The task — Once you have read the records, output them exactly.

Available records —
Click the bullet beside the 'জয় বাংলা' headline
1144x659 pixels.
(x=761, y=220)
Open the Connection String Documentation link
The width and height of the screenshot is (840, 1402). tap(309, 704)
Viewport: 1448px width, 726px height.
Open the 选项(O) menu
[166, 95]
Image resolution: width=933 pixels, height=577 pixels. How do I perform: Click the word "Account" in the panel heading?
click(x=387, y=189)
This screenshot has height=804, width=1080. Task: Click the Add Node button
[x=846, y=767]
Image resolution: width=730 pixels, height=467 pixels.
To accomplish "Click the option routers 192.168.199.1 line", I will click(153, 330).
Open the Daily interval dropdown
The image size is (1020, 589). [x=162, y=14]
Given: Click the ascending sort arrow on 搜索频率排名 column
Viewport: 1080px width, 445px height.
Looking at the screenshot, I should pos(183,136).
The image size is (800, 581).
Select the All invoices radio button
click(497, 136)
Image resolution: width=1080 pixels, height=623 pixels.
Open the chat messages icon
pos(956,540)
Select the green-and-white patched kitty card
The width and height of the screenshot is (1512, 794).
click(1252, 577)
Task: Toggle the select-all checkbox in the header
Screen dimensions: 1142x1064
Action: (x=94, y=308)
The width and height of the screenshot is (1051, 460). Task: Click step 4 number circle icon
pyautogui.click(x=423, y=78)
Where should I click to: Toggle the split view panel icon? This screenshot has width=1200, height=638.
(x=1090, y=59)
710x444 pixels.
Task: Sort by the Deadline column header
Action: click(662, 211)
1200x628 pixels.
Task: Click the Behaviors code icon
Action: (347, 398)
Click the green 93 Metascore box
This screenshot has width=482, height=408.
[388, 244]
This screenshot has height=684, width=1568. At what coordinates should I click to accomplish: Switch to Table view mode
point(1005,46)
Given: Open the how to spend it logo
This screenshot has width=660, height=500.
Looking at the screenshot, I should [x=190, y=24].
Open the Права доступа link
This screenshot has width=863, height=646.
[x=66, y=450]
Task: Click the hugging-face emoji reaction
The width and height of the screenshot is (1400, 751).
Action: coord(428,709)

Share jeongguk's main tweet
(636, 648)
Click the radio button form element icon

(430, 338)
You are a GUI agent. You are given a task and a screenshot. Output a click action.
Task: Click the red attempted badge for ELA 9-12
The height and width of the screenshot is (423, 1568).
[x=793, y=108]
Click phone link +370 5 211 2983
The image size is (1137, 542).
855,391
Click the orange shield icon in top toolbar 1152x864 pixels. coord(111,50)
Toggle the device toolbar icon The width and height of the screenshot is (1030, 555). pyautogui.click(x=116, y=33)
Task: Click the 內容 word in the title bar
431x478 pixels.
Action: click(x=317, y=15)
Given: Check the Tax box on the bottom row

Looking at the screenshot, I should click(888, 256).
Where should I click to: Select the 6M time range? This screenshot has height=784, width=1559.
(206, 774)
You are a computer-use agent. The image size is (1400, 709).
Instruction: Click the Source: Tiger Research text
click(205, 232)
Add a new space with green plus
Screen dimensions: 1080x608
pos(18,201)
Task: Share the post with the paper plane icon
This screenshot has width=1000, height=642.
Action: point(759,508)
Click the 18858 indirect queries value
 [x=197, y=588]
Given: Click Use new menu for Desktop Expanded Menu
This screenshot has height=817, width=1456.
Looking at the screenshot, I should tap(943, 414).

Answer section —
Click the bullet beside the 'জয় বাংলা' headline
1144x659 pixels.
(x=761, y=220)
Open the Connection String Documentation link
The width and height of the screenshot is (840, 1402). tap(309, 704)
Viewport: 1448px width, 726px height.
Open the 选项(O) menu
[166, 95]
Image resolution: width=933 pixels, height=577 pixels. How do I perform: Click the word "Account" in the panel heading?
click(x=387, y=189)
This screenshot has height=804, width=1080. Task: Click the Add Node button
[x=846, y=767]
Image resolution: width=730 pixels, height=467 pixels.
To accomplish "Click the option routers 192.168.199.1 line", I will click(153, 330).
Open the Daily interval dropdown
The image size is (1020, 589). [x=162, y=14]
Given: Click the ascending sort arrow on 搜索频率排名 column
Viewport: 1080px width, 445px height.
Looking at the screenshot, I should pos(183,136).
The image size is (800, 581).
Select the All invoices radio button
click(497, 136)
Image resolution: width=1080 pixels, height=623 pixels.
Open the chat messages icon
pos(956,540)
Select the green-and-white patched kitty card
The width and height of the screenshot is (1512, 794).
click(1252, 577)
Task: Toggle the select-all checkbox in the header
Screen dimensions: 1142x1064
Action: (x=94, y=308)
The width and height of the screenshot is (1051, 460). Task: Click step 4 number circle icon
pyautogui.click(x=423, y=78)
Where should I click to: Toggle the split view panel icon? This screenshot has width=1200, height=638.
(x=1090, y=59)
710x444 pixels.
Task: Sort by the Deadline column header
Action: click(662, 211)
1200x628 pixels.
Task: Click the Behaviors code icon
Action: (347, 398)
Click the green 93 Metascore box
This screenshot has width=482, height=408.
[388, 244]
This screenshot has height=684, width=1568. At what coordinates should I click to accomplish: Switch to Table view mode
point(1005,46)
Given: Open the how to spend it logo
This screenshot has width=660, height=500.
Looking at the screenshot, I should [x=190, y=24].
Open the Права доступа link
This screenshot has width=863, height=646.
[x=66, y=450]
Task: Click the hugging-face emoji reaction
The width and height of the screenshot is (1400, 751).
Action: coord(428,709)

Share jeongguk's main tweet
(636, 648)
Click the radio button form element icon

(430, 338)
You are a GUI agent. You are given a task and a screenshot. Output a click action.
Task: Click the red attempted badge for ELA 9-12
The height and width of the screenshot is (423, 1568).
[x=793, y=108]
Click phone link +370 5 211 2983
The image size is (1137, 542).
855,391
Click the orange shield icon in top toolbar 1152x864 pixels. coord(111,50)
Toggle the device toolbar icon The width and height of the screenshot is (1030, 555). pyautogui.click(x=116, y=33)
Task: Click the 內容 word in the title bar
431x478 pixels.
Action: click(x=317, y=15)
Given: Check the Tax box on the bottom row

Looking at the screenshot, I should click(888, 256).
Where should I click to: Select the 6M time range? This screenshot has height=784, width=1559.
(206, 774)
You are a computer-use agent. The image size is (1400, 709).
Instruction: Click the Source: Tiger Research text
click(205, 232)
Add a new space with green plus
Screen dimensions: 1080x608
pos(18,201)
Task: Share the post with the paper plane icon
This screenshot has width=1000, height=642.
Action: point(759,508)
Click the 18858 indirect queries value
 [x=197, y=588]
Given: Click Use new menu for Desktop Expanded Menu
This screenshot has height=817, width=1456.
Looking at the screenshot, I should tap(943, 414).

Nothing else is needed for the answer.